━━━ Data for review ━━━

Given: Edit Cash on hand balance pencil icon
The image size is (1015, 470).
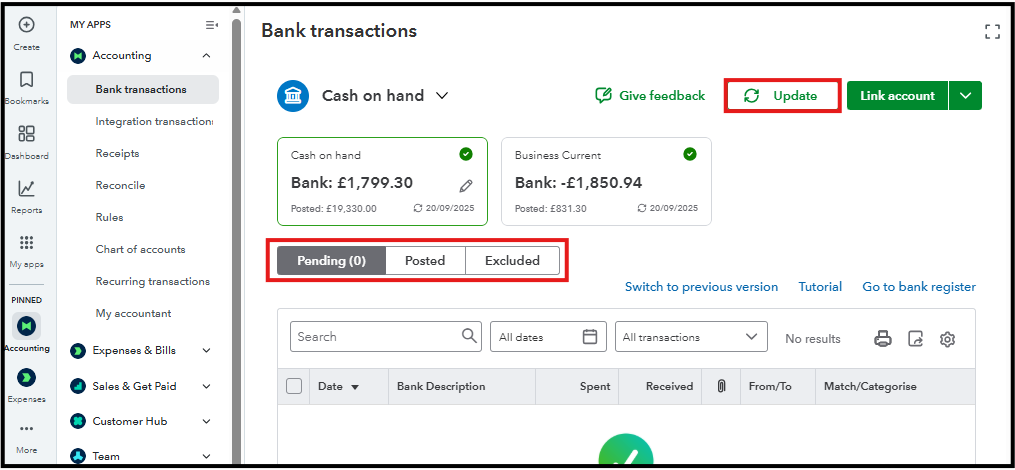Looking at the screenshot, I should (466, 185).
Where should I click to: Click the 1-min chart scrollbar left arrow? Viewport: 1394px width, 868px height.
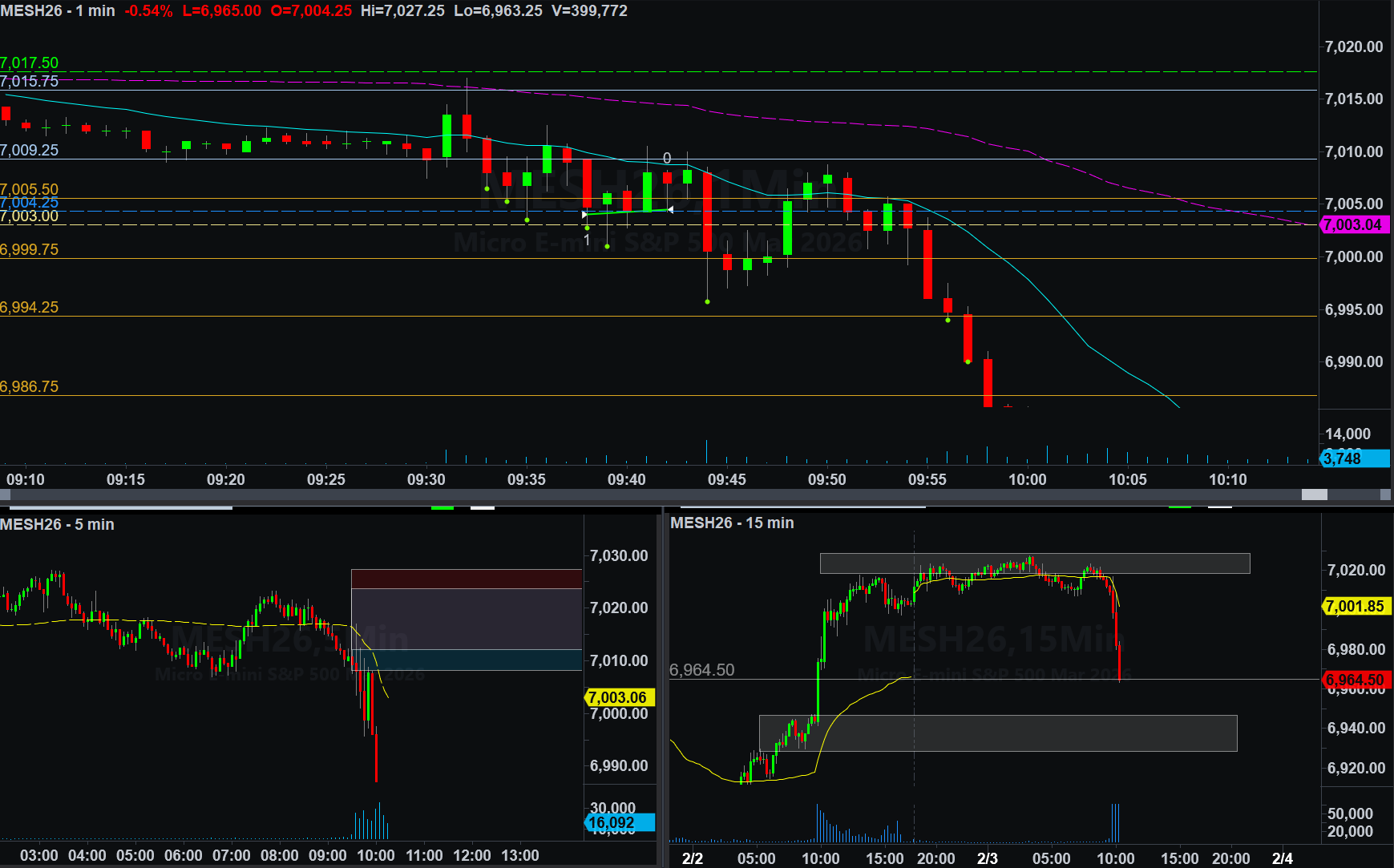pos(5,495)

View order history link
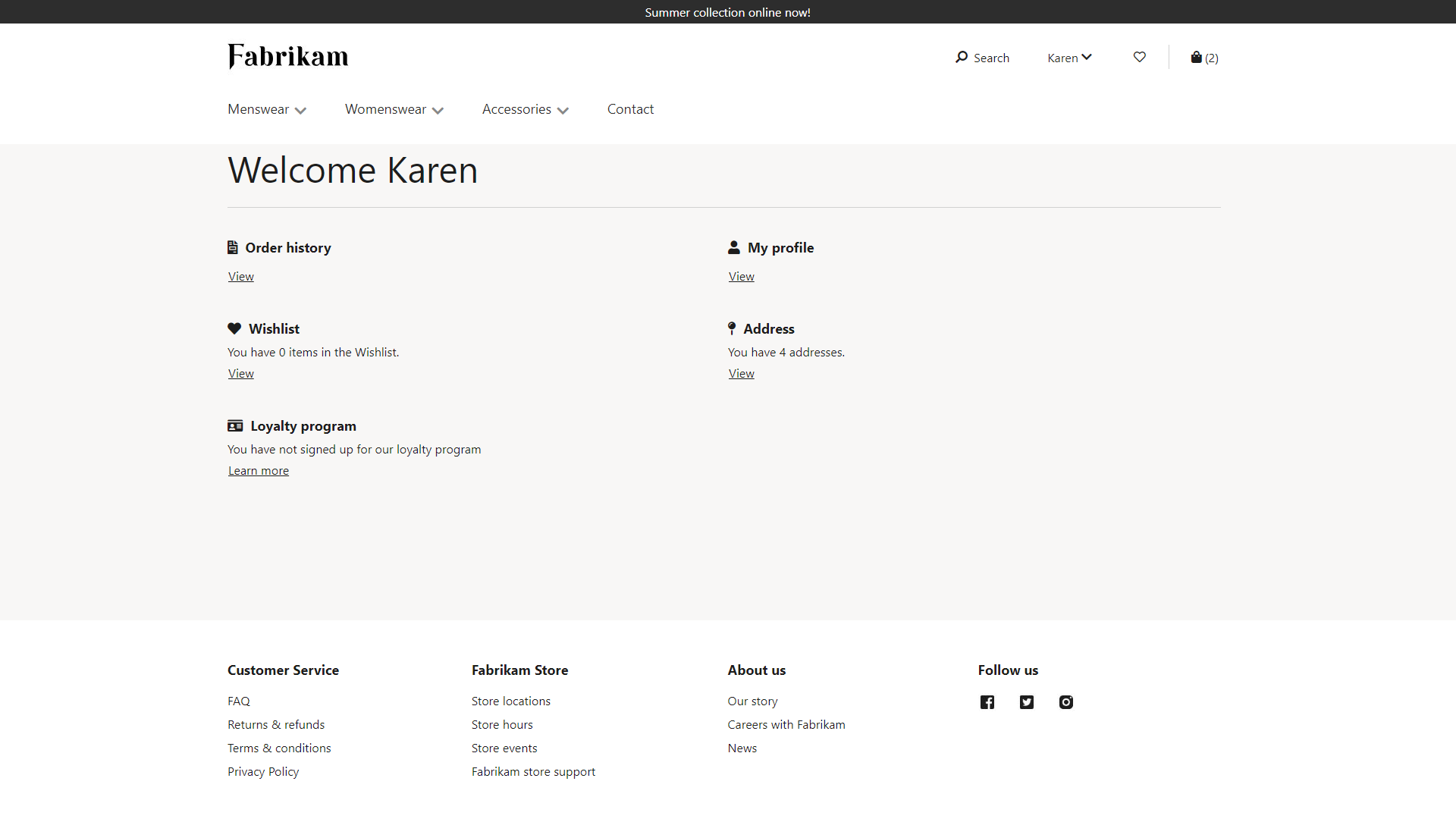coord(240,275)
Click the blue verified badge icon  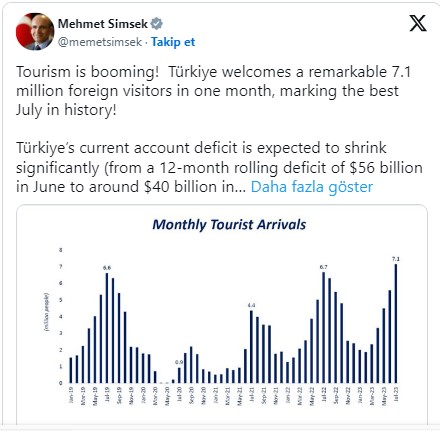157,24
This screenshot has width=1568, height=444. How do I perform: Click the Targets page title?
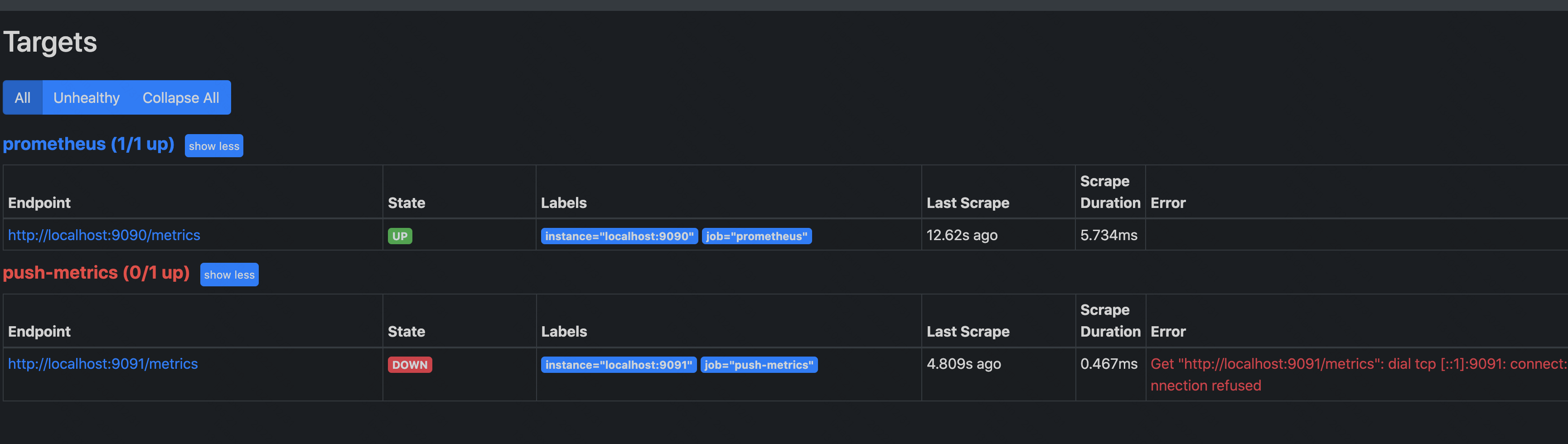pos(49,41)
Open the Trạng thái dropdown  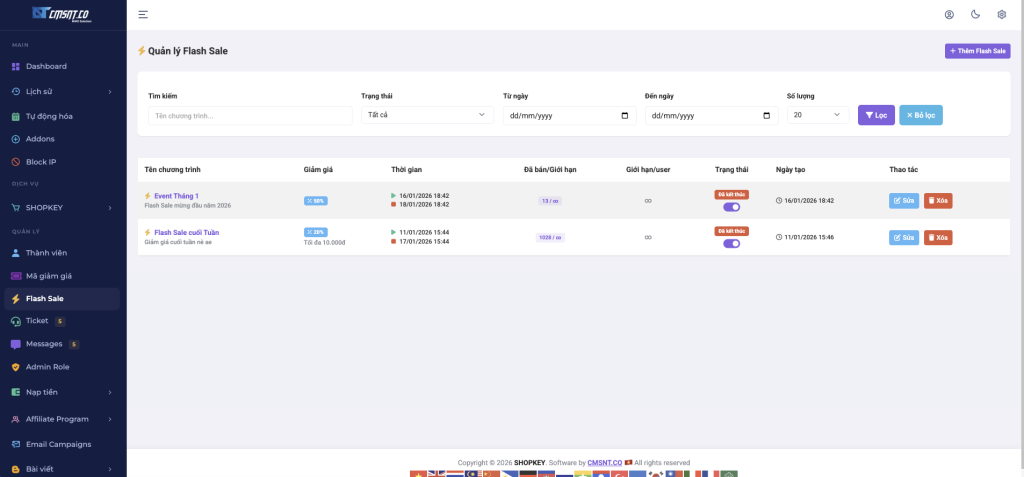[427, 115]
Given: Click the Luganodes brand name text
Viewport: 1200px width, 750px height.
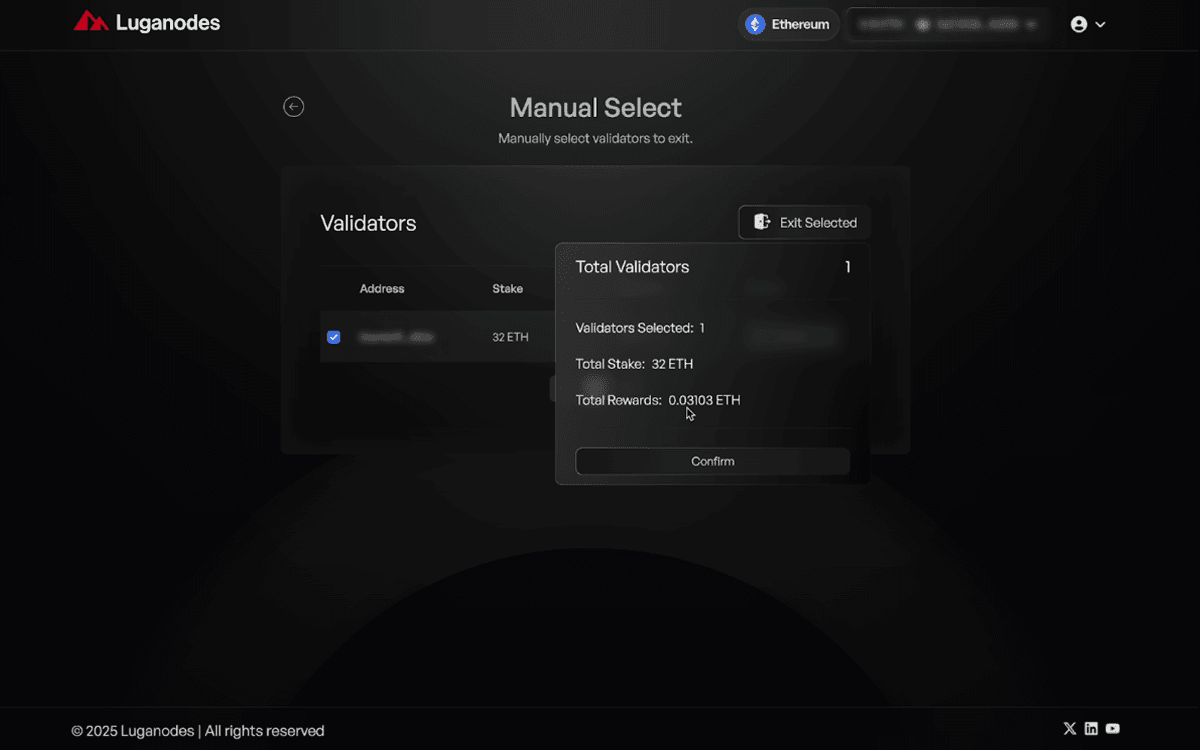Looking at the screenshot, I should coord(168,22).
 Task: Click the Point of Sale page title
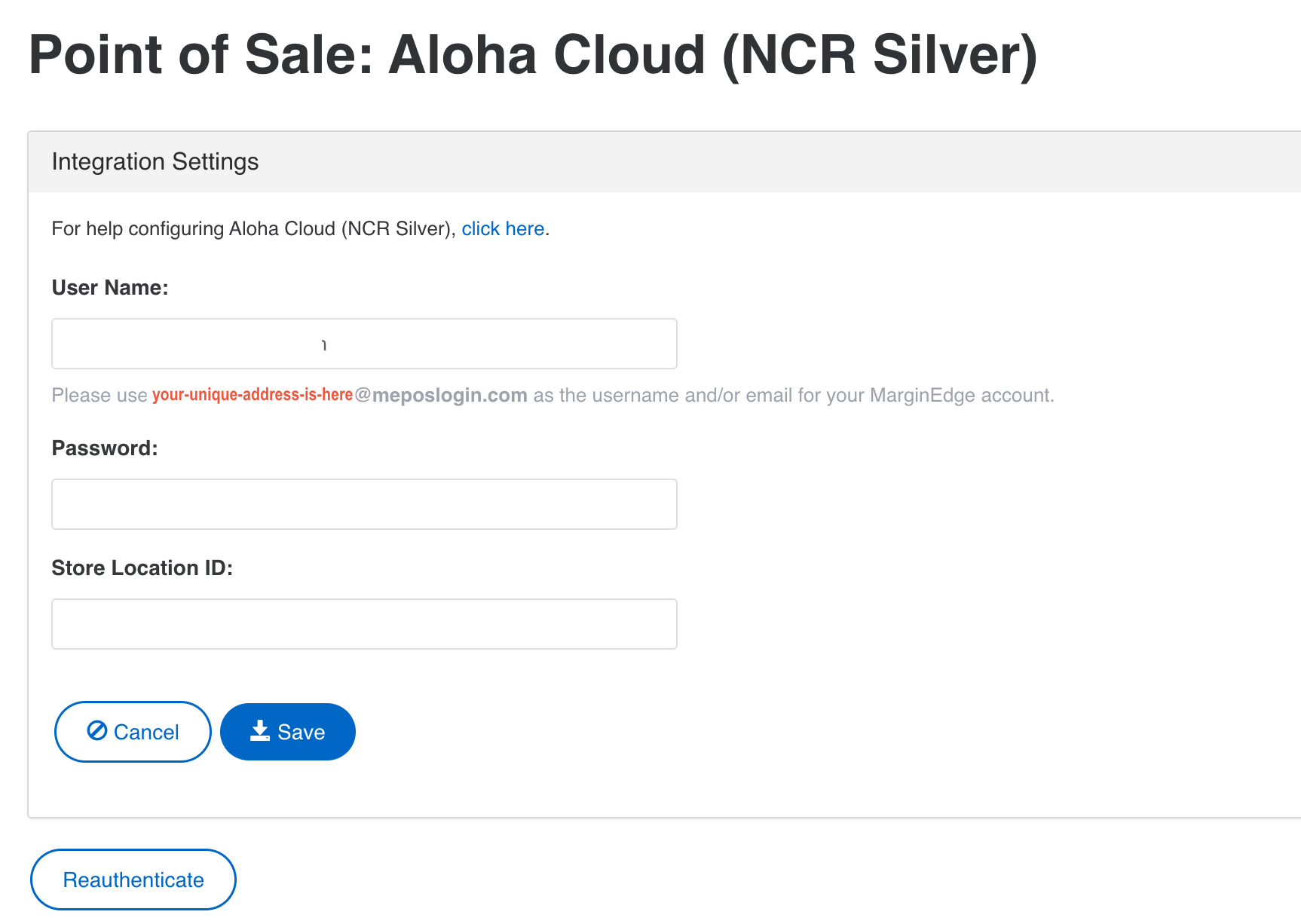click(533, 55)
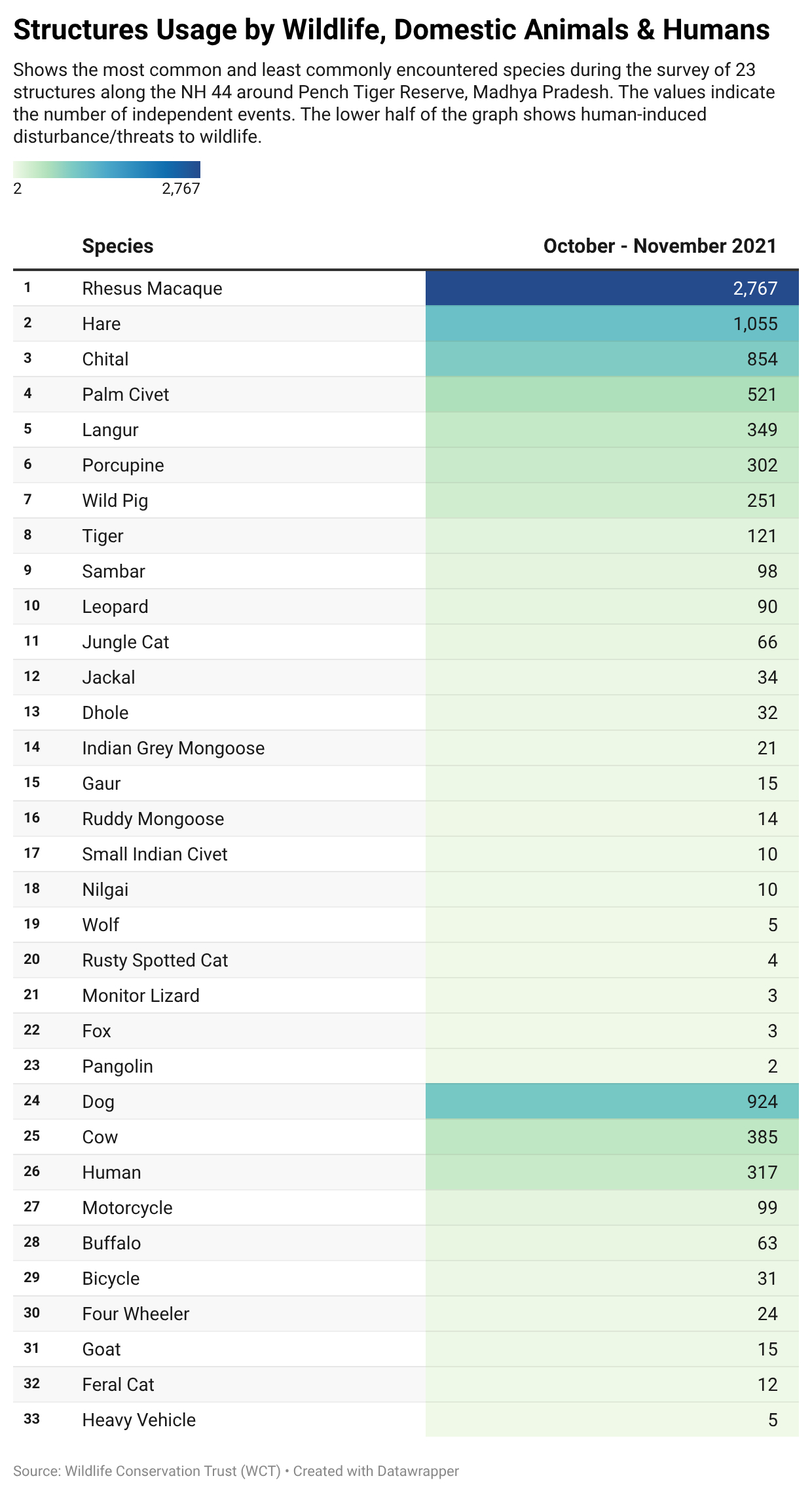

━━━

Wherever a line in the data above contains the word "Given", copy that line.

Response for this exercise ->
Given: Edit Cash on hand balance pencil icon
Given: Click the Luganodes brand name text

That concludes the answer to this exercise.